According to the research-based predictions of urban affairs and planning expert Arthur C. Nelson about half the buildings that Americans will use in 2030 will have been built after 2000. This gives us Americans an opportunity to effect massive change on the built environment if we make deliberate choices starting right now.
I recently came across a post about the Hurriquake Nail on the always-inspiring tech blog NextBigFuture. The Hurriquake, designed by Bostitch engineer Ed Sutt, is a study in practical world-changing innovation: it combines simple building technologies like threading and a spiral shank, placed at exactly the right points along the nail so that it anchors deeply into wood, holding steady where it needs to most, and creates wobble-free joints at the points where wood planks are most likely to begin to weaken.
According to Next Big Future, the nails (which fit into a modern nail gun), "add $15 to the price of a home and make a house 50% more resistant to a hurricane or strong winds (or over pressures from a nuke)."
To underscore the importance of this statement:
If every building could survive 5PSI then there would be no building failures for category 5 hurricanes or less and potentially no deaths outside the 5PSI radius of a nuclear blast for anyone inside a building. This would reduce the casualties from a nuclear bomb by half or more.

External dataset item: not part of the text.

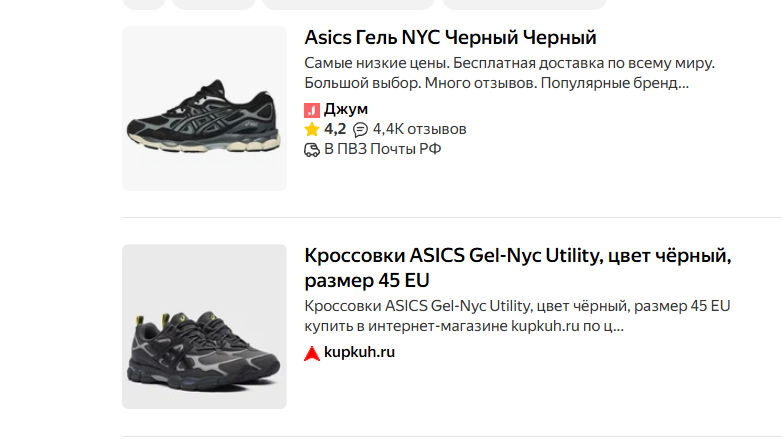Click the red kupkuh.ru triangle logo
782x446 pixels.
pos(311,353)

This thought led me to revisit the concept of passive survivability -- an idea we've discussed on Worldchanging here and here. Buildings that can withstand forces of nature and war will mean fewer devastated families and landscapes in the face of the unthinkable. Getting all new buildings up to this standard would be ideal and not out of reach; targeting necessary facilities such as hospitals, which are most needed in the aftermath of disaster, is a logical starting point.

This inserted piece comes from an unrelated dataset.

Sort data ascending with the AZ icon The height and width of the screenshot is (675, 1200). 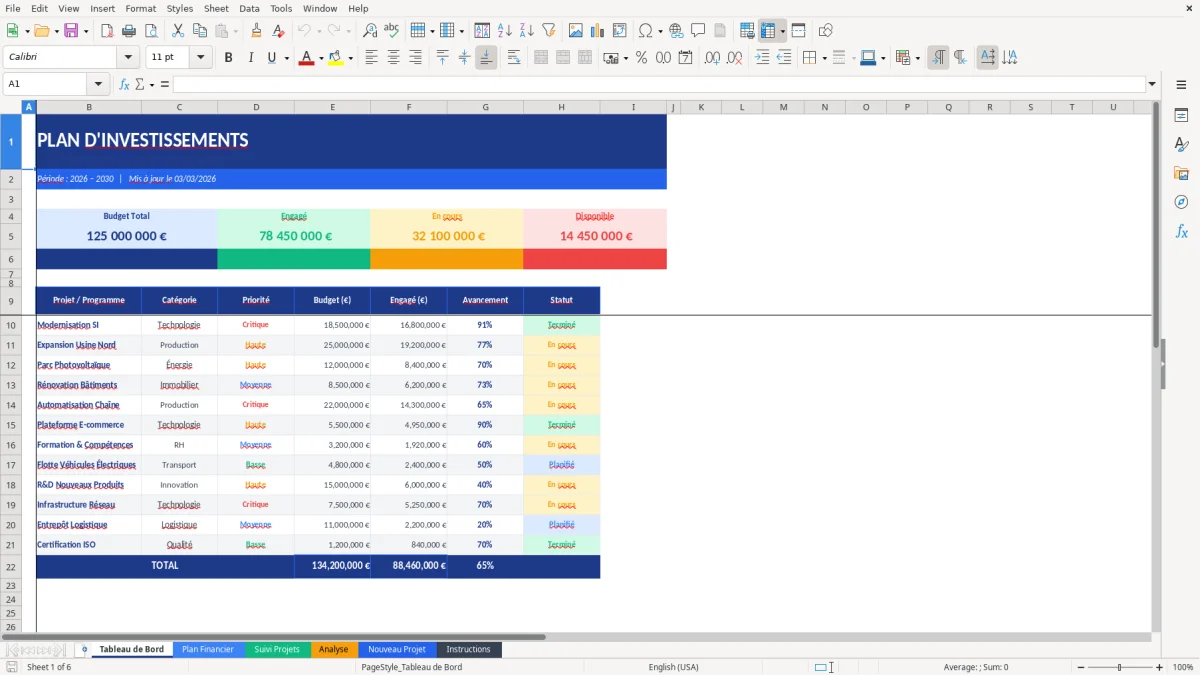[504, 31]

The Hurriquake nail is not brand-new; it has been widely used since 2006. In fact, NextBigFuture goes on to profile several other developments -- including blast-resistant wallpaper -- that could help secure structural integrity without leveling and rebuilding from the ground up. But I think it is a particularly apt example of the kinds of innovations we will need in the coming decades Taking advantage of the next 20 years to redefine our built environment as one that works harder to serve its inhabitants while extracting a lesser load from the planet will mean investing heavily in technologies like the Hurriquake nail, which provide the most improvement at the most accessible cost in both dollars and labor, and which can easily be integrated into built environments around the world.